Ketiga mahasisiwi itu saling berpandangan sebelum akhirnya tertawa terbahak-bahak.
“Jika napasmu saja bisa menjatuhkan buku tebal. Lompatanku meretakkan tanah. Jari Min Hee menghentikan waktu. Ada baiknya kita meminimalisir pergerakan di kampus jika tidak mau terjadi kerusakan parah. Bisakah kita?” tanya Adara
“Sepertinya tidak,” jawab Min Hee ragu. Mereka pun kembali tertawa terbahak-bahak.
“Aaaaa!!!”
Serentak ketiga gadis itu berlari ke sumber jeritan. Sepertinya itu teriakan Alody. Benar saja. Sebaik Adara membuka pintu, kobaran api yang lumayan besar menyambut mereka. Alody terduduk ketakutan di atas kasur menatap tubuh Emily yang mengeluarkan api merah menyala.
“Emily! Hentikan! Apa yang kau lakukan?” Li Hua bergegas berlari menuju kamar mandi untuk mengambil air.

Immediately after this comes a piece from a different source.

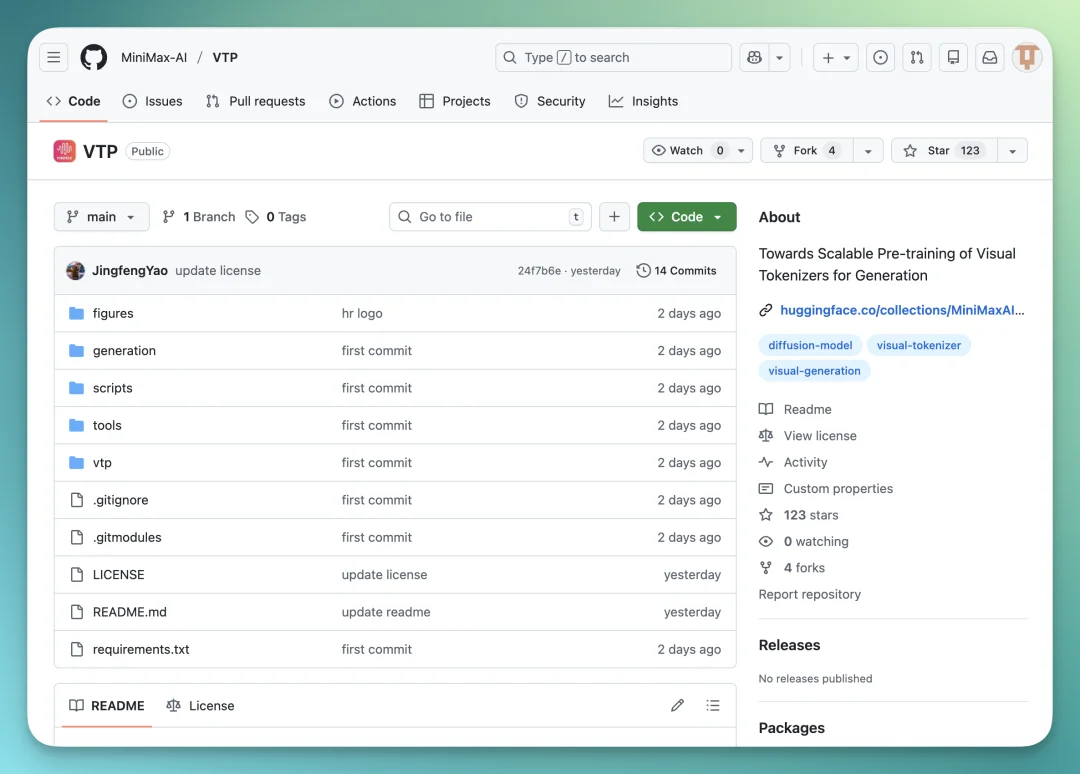Expand the fork options dropdown arrow

(x=867, y=151)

Namun terhalang Emily yang memang berdiri tidak jauh dari kamar mandi.
“Bahaya, Li Hua!” teriak Min Hee. “Kita pasti punya cara lain.” Alody mulai menangis di pelukan Adara. Dia tidak pernah membayangkan, sahabat yang sangat dikasihinya kini terlihat begitu menakutkan.
“Alody?”
Yang dipanggil menatap sayu. Adara hanya memandang ke arah bajunya sendiri yang kuyup. Kasur yang mereka duduki pun ikut basah.
“Mengapa begini?” Alody memerhatikan tubuhnya sendiri dengan heran. “Apa yang terjadi padaku?”

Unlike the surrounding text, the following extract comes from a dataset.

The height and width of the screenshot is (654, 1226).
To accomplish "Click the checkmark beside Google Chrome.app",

“Tidak ada waktu untuk memikirkannya, Alody. Peluk Emily sekarang!” pinta Min Hee.
“Kau gila?” tanya Alody.
“Percayalah, Alody. Hanya itu cara kita menghentikannya tanpa mengundang perhatian.”

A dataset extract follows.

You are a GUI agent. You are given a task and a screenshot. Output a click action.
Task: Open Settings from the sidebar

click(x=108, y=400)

Meskipun ragu dan sedikit takut, Alody menurut. Perlahan didekatinya Emily. Tidak ada hawa panas sama sekali. Nyalinya semakin kuat untuk mendekat dan akhirnya memeluk Emily. Air matanya mengalir deras, tidak tega melihat sahabatnya dalam keadaan seperti ini. Air dari tubuhnya semakin deras mengalir bahkan nyaris berupa semburan.
Beberapa menit kemudian tubuh Emily kembali normal tanpa berkurang satu apa pun.
“Sepertinya kau sudah bisa menjauh darinya, Alody. Dan berhentilah menangis, jika tidak ingin kamar kalian kebanjiran,” tegur Adara menatap tubuh Emily yang mulai menggigil itu khawatir.
Alody segera melepaskan pelukannya dari Emily yang tidak berucap sepatah kata pun. Sepertinya dia shock hebat.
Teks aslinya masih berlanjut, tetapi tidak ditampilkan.